La recensione su Dov'è la casa del mio amico?

di kosmiktrigger23
10 stelle

Questo film di Abbas Kiarostami  si apre a molte suggestioni di interpretazione. I numerosi e approfonditi post che sono stati dedicati ad esso ne sono una conferma. Forse nessun regista moderno invita alla riflessione critica come Kiarostami, visto il carattere astratto del suo cinema e l'attitudine profondamente investigativa nei confronti della realtà in quanto prodotto filmico operata dalle sue scelte registiche. Non potendo esaurire in una semplice recensione il caleidoscopico mondo racchiuso anche in questo singolo film, mi soffermerò soltanto su un paio di punti che sembrano essere dominanti nelle riflessioni dei miei colleghi di sito.

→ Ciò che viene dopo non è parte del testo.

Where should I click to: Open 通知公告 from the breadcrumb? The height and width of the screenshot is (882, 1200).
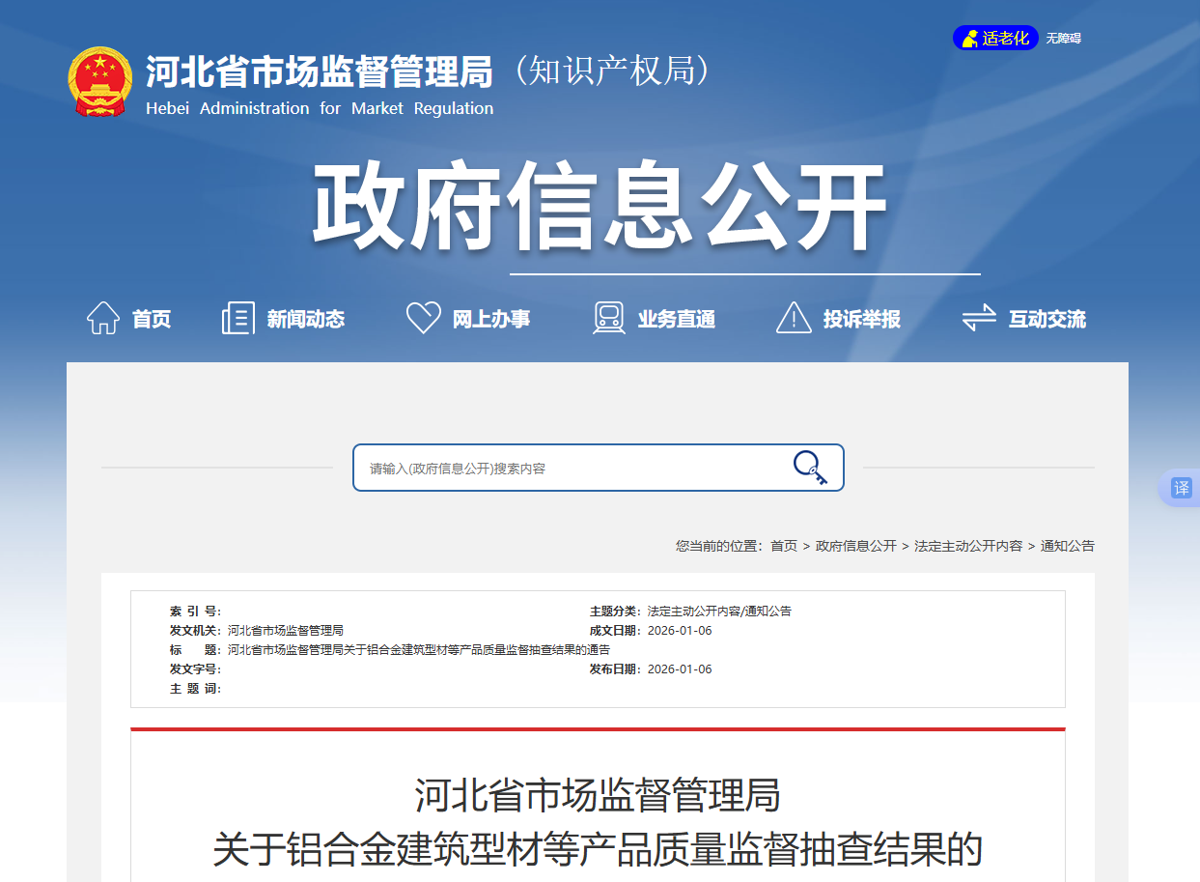coord(1068,546)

Innanzitutto, il problema del realismo e del rapporto col cinema italiano neorealista. Io sarei di questa opinione: di sicuro il neorealismo è il terreno di coltura del cinema di Kiarostami; in questo senso: è propria di Kiarostami l'attitudine a considerare il cinema come un elemento in un rapporto quasi agonistico con la realtà, un continuo misurarsi da parte delle pretese di controllo autoriali sull'opera d'arte con le istanze dispersive, eccentriche, aleatorie offerte dallo spazio, dagli attori, dal dialogo.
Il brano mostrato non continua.